Hal ini membuat Obama terbuka terhadap kritik keras dari para penentangnya yang berpendapat bahwa ia telah menyia-nyiakan kepemimpinan global Amerika dan tidak memiliki ancaman tindakan yang dapat menghalangi musuh-musuh internasional. Kritik ini sangat membuat presiden frustrasi dan menjadi pendorong keputusannya untuk menyampaikan pidato pada hari Rabu.

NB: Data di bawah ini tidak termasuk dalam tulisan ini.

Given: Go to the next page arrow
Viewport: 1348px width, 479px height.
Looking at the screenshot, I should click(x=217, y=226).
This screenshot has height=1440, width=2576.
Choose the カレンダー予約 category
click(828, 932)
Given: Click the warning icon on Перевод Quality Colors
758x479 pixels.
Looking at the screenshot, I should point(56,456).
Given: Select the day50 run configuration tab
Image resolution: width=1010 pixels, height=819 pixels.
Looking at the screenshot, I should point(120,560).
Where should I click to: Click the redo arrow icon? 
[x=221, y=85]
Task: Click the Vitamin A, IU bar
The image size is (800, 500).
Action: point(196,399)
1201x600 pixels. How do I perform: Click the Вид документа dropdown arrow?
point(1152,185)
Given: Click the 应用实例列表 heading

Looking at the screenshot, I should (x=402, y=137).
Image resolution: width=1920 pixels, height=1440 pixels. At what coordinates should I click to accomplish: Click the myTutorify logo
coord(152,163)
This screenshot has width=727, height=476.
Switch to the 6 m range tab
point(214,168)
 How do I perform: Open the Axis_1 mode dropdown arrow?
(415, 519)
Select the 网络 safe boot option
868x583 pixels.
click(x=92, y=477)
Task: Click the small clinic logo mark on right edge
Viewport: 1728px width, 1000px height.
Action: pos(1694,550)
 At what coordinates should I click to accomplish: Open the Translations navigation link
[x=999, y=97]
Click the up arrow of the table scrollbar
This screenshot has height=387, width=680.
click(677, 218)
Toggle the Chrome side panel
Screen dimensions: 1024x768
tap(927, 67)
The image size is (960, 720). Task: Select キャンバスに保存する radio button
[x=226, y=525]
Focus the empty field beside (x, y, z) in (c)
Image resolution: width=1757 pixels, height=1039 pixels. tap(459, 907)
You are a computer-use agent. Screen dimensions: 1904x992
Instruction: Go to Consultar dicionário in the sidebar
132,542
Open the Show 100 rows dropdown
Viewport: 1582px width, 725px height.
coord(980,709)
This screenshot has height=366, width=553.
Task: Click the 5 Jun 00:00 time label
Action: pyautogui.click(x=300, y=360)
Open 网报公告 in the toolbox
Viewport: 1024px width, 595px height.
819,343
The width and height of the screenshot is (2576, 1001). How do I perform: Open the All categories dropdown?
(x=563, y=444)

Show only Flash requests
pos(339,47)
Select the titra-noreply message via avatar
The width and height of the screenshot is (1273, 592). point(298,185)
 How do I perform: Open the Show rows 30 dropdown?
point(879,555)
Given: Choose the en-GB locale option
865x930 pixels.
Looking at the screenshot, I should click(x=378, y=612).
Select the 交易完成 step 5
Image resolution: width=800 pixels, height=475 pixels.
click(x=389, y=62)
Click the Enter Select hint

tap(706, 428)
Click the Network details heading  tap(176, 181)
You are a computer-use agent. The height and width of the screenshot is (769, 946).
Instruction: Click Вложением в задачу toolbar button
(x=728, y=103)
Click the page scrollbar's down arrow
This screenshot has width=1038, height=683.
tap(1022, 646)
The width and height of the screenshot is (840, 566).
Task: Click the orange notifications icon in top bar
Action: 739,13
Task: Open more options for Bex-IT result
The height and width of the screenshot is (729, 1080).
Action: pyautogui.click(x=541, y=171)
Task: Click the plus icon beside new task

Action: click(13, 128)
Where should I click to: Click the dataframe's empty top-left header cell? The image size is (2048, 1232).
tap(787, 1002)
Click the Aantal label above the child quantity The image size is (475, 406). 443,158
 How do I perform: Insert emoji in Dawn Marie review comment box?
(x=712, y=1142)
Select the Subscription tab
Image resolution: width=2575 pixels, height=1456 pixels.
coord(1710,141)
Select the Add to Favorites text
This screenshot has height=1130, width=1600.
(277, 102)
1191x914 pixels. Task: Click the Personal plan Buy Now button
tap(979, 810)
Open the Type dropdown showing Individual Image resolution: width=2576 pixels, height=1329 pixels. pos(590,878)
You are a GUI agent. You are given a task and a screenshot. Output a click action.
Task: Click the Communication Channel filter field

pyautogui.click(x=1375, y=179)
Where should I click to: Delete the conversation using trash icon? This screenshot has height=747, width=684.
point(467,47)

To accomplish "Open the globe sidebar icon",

Para pejabat Gedung Putih mengatakan Obama akan berargumen bahwa AS adalah poros dalam upaya mencari kerja sama internasional, sebuah sikap yang menempatkan negara ini pada pijakan yang lebih kuat dibandingkan jika mereka bertindak sendiri. Para pejabat menunjuk pada tindakan AS yang melibatkan Ukraina, di mana Washington menggalang negara-negara Eropa untuk bergabung dengan AS dalam menjatuhkan sanksi ekonomi terhadap Rusia setelah Moskow mencaplok semenanjung Krimea. Dan dengan Iran, AS memimpin pembicaraan rahasia dengan republik Islam tersebut yang mendorong perundingan nuklir internasional yang lebih luas.
Krisis di Suriah terus menjadi salah satu masalah paling mendesak yang dihadapi Gedung Putih. Meskipun Obama mengklaim kesepakatan untuk menghapuskan senjata kimia di Suriah berhasil, kesepakatan tersebut tidak melakukan apa pun untuk mengakhiri perang saudara yang berdarah, yang kini memasuki tahun keempat dan menurut para aktivis masih ada lebih dari 160.000 orang yang tersisa. kematian.
Obama diperkirakan akan menampilkan Suriah sebagai tantangan kontraterorisme dalam pidatonya pada hari Rabu, dengan menjelaskan bahwa AS masih percaya bahwa pendekatan yang tepat adalah memperkuat kekuatan tempur oposisi moderat yang setia kepada Presiden Bashar Assad. Para pejabat pemerintah mengatakan Obama akan segera menandatangani sebuah proyek untuk melatih dan memperlengkapi para pemberontak tersebut, meskipun tampaknya program tersebut tidak akan siap untuk diumumkan di West Point.
Presiden Trump juga diperkirakan akan membahas ancaman kontraterorisme yang dihadapi AS secara lebih luas, dengan alasan bahwa inti dari al-Qaeda telah melemah bahkan ketika kelompok-kelompok sempalan menjadi ancaman yang semakin besar.
Misi kontraterorisme akan menjadi bagian penting dari kelanjutan kehadiran militer AS di Afghanistan yang diumumkan Obama pada hari Selasa. Meskipun misi tempur secara resmi berakhir pada akhir tahun ini, Obama ingin meninggalkan sekitar 10.000 tentara AS untuk melatih pasukan keamanan Afghanistan dan mencoba memukul mundur kelompok ekstremis.
Kehadiran pasukan AS akan dikurangi setengahnya pada akhir tahun 2015 dan akan dipusatkan di ibu kota Kabul dan di Lapangan Udara Bagram, pangkalan utama AS di Afghanistan. Pada akhir tahun 2016, ketika Obama bersiap meninggalkan Gedung Putih, kehadiran pasukan AS akan dikurangi lagi menjadi kurang dari 1.000 orang.
Cetak biru penarikan pasukan bergantung pada penandatanganan perjanjian keamanan bilateral oleh pemerintah Afghanistan. Meskipun Presiden Afghanistan Hamid Karzai menolak menandatangani perjanjian tersebut, para pejabat AS mengatakan mereka yakin bahwa salah satu kandidat yang mencalonkan diri untuk menggantikannya akan menyelesaikan perjanjian tersebut.